Defining $C = B - D$, we have:

$$ \sum_{i} |D_{i})(C_{i}| = \sum_{i}|D_{i})(B_{i}| - \sum_{i} |D_{i})(D_{i}| = \sum_{i} F^{-1}|E_{i})(B_{i}| - \sum_{i} F^{-1}|E_{i})(E_{i}|F^{-1}$$

Which amounts to:

$$ F^{-1}\textbf{I} - F^{-1}FF^{-1} = 0$$

This means that $\sum_{i} (C_{i}|D_{i}) = 0$, so:

$$ \sum_{i} (B_{i}|B_{i}) = \sum_{i} (D_{i}|D_{i}) + \sum_{i} (D_{i}|C_{i}) + \sum_{i}(C_{i}|D_{i}) + \sum_{i}(C_{i}|C_{i}) $$$$ = \sum_{i} (D_{i}|D_{i}) + \sum_{i}(C_{i}|C_{i}) $$

So that $\sum_{i} (D_{i}|D_{i}) \le \sum_{i} (B_{i}|B_{i}) $.

Thus it suffices to minimize $ \sum_{i} \frac{1}{Tr[E_{i}]}(D_{i}|D_{i}) = Tr[F^{-1}]$.

It turns out:

$$ Tr[F^{-1}] \ge d(d(d+1) -1)$$

With equality for a tight rank-one IC-POVM.

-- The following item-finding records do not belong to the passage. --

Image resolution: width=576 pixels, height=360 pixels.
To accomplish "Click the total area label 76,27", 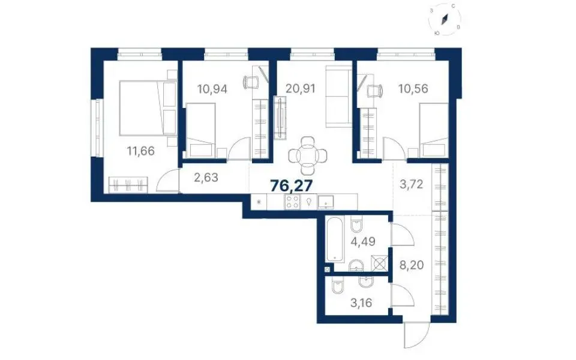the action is tap(291, 186).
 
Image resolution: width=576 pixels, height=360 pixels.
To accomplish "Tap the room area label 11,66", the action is tap(140, 151).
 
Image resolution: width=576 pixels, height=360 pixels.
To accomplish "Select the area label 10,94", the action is tap(212, 89).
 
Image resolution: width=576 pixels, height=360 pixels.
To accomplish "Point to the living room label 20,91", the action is tap(301, 89).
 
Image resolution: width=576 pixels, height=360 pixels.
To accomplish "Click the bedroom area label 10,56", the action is tap(413, 89).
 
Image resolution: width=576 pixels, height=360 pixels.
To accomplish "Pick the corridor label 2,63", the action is tap(206, 178).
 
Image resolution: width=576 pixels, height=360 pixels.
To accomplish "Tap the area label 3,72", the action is tap(411, 184).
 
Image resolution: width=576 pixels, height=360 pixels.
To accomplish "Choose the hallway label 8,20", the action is tap(412, 265).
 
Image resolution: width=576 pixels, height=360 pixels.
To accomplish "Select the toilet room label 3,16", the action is tap(361, 303).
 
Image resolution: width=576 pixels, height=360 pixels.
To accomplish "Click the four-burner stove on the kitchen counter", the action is tap(292, 202).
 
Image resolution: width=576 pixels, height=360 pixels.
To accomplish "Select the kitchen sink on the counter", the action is tap(325, 202).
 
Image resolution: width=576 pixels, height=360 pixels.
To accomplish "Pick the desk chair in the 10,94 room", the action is tap(251, 82).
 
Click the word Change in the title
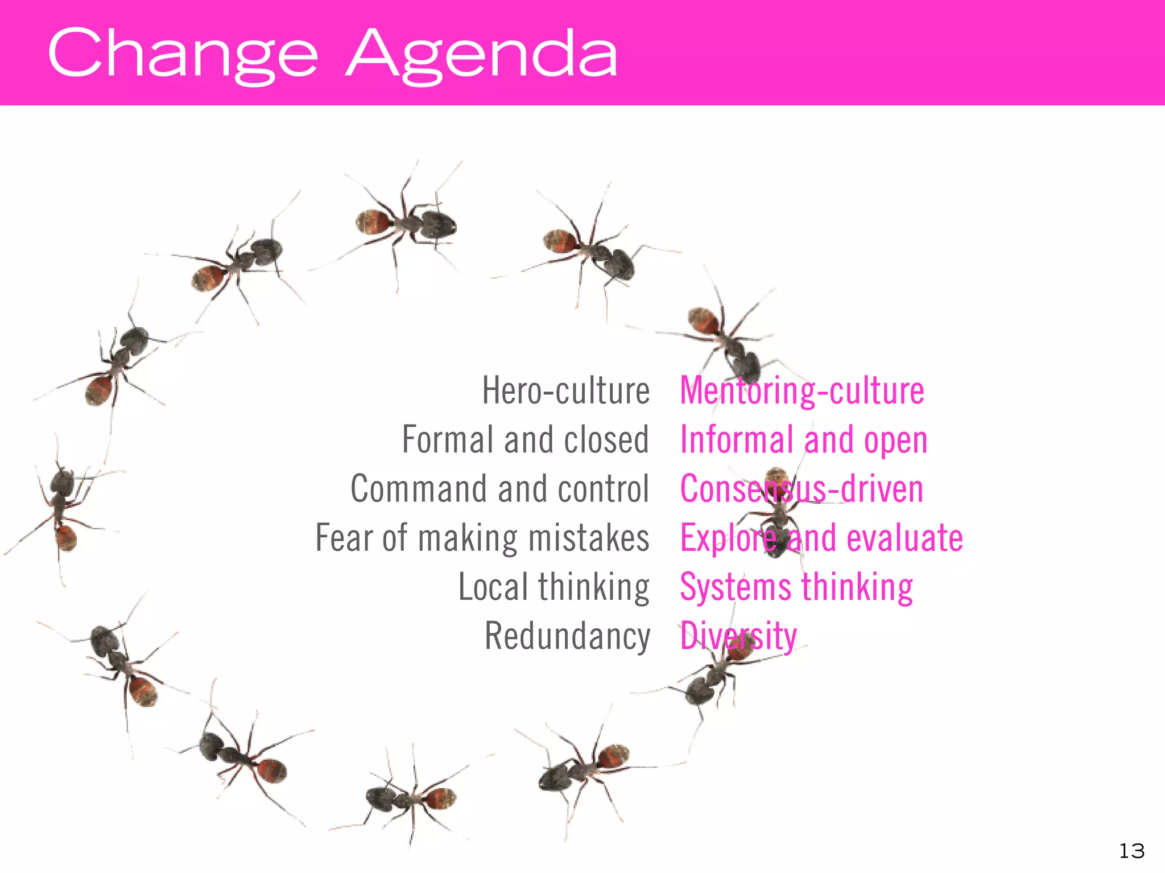182,54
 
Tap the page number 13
1131,851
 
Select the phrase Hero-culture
565,391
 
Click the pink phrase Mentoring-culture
802,391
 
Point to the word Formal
447,440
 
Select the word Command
419,489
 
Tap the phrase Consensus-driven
802,489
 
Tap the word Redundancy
567,636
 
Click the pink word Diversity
738,636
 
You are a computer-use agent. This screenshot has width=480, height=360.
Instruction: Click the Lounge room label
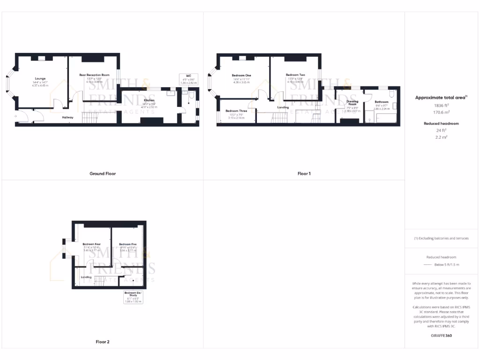coord(40,79)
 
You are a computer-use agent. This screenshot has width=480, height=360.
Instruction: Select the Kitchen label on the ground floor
coord(150,101)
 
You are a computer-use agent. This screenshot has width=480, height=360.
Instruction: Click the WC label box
coord(188,75)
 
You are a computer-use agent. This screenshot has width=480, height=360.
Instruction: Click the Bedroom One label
coord(241,75)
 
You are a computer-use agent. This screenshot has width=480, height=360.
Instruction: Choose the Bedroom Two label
coord(295,75)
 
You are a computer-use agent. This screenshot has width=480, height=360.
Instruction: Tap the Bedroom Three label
coord(237,111)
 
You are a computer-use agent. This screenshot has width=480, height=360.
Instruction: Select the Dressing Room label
coord(352,103)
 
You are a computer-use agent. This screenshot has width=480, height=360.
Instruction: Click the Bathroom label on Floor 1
coord(381,102)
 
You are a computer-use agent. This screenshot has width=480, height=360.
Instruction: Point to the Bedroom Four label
coord(92,244)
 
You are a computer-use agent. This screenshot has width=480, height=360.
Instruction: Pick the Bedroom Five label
coord(128,244)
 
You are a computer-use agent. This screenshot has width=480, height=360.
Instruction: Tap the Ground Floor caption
coord(103,173)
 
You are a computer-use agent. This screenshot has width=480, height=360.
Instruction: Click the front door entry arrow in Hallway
coord(16,116)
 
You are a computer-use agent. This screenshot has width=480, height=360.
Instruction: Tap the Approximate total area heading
coord(441,98)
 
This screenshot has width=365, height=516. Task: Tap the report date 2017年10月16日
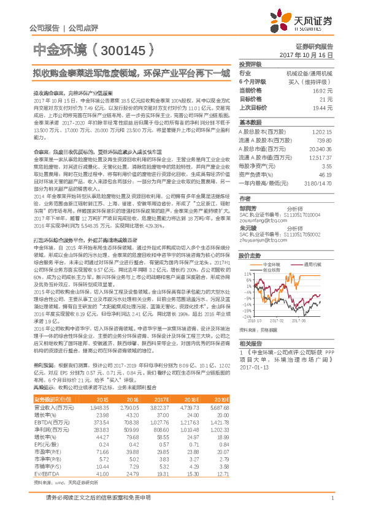[x=310, y=55]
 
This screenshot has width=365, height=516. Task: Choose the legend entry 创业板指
[x=272, y=269]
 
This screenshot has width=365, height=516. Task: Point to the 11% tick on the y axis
[x=245, y=274]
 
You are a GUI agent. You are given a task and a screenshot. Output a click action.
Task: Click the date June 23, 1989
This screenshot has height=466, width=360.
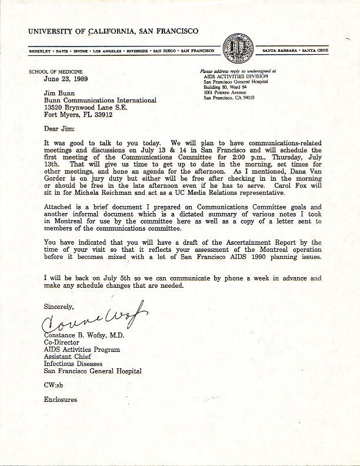coord(66,78)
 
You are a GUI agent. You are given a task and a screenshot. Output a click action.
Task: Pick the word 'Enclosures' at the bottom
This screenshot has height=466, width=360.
coord(61,400)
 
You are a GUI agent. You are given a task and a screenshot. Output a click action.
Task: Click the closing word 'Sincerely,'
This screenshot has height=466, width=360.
coord(58,306)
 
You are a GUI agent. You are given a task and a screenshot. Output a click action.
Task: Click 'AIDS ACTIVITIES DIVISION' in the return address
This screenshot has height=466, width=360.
coord(236,76)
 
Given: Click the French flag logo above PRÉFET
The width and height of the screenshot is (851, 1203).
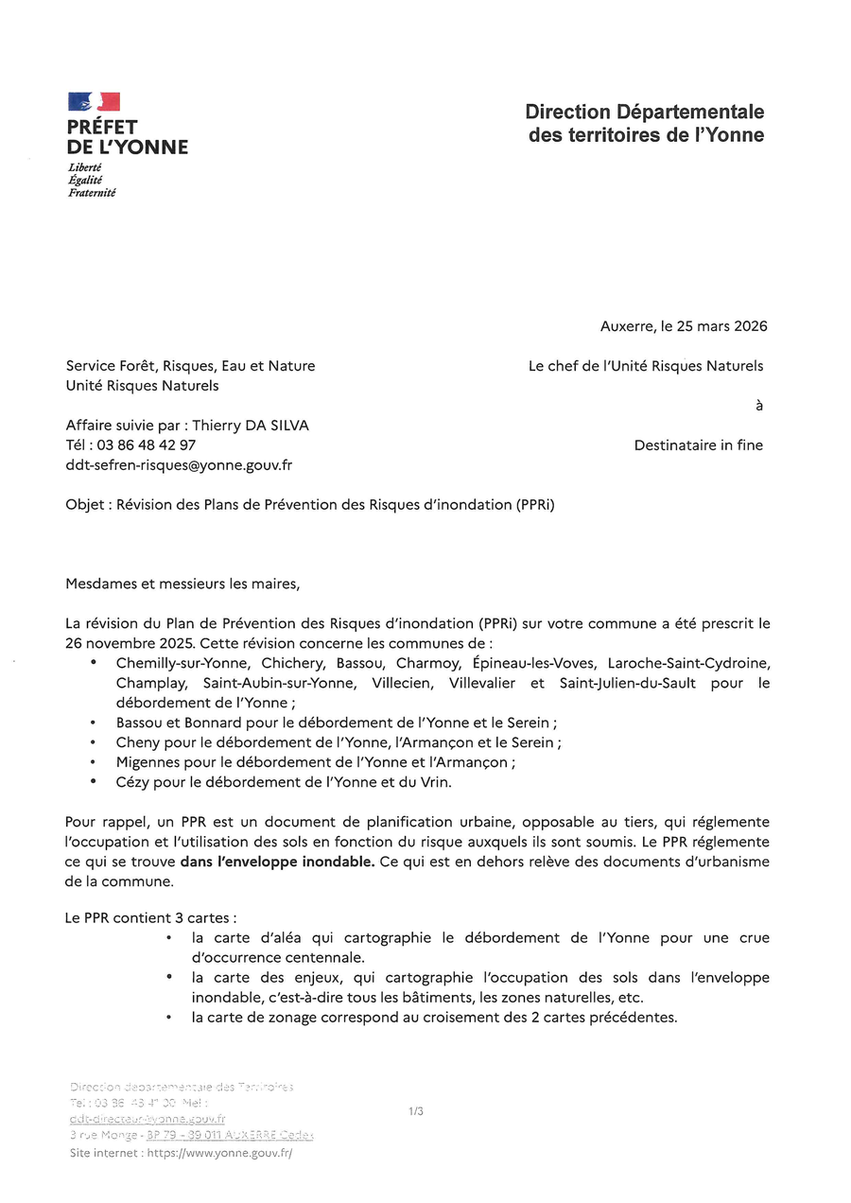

We have $Tr[F^{-1}] = \sum_{k=1}^{d^2} \frac{1}{\lambda_{k}}$, where the $\lambda_{k}$'s are the left/right eigenvalues of $F$.

Now:

$$ Tr[F] = \sum_{k=1}^{d^2} \lambda_{k} = \sum_{i} Tr[E_{i}](P_{i}|P_{i}) \leq d$$

Since $Tr[P^2] \leq 1$.

But we know that the identity operator is a left/right eigenvector of $F$ with eigenvalue 1. So:

$$\sum_{k=2}^{d^2} \lambda_{k} \leq d-1$$

Working the numbers, we'll get a minimum if and only if the other $\lambda_{k}$'s are:

$\lambda_{k} = \frac{d-1}{d^2 -1} = \frac{1}{d+1}$, so that:

$$ F = 1 \cdot \frac{1}{d}\mathcal{I} + \frac{1}{d+1}\cdot\Pi_{0} = \frac{\textbf{I} + \mathcal{I}}{d+1}$$

.

So $Tr[F^{-1}]$ takes its minimum if and only if $F$ corresponds to a tight rank-one IC-POVM, and the minimum is $ 1 \cdot 1 + (d+1)\cdot(d^2 -1) = d(d(d+1) -1)$.

In [202]:
E = [(d/n)*np.outer(r, r.conj()) for r in SIC.T]
P = [e/e.trace() for e in E]
F = (d/n)*sum([np.outer(e.reshape(d**2), e.reshape(d**2).conj()) for e in P])
Finv = np.linalg.inv(F)
D = [(Finv @ e.reshape(d**2)).reshape(d,d) for e in E]
In [203]:
Finv.trace()
Out[203]:
(10.0000105-8.272215e-23j)
In [204]:
d*(d*(d+1)-1)
Out[204]:
10

So we've shown that it's optimal to use tight rank-one IC-POVM's for (linear) quantum state tomography. (For more discussion of the assumptions here, check out the paper!)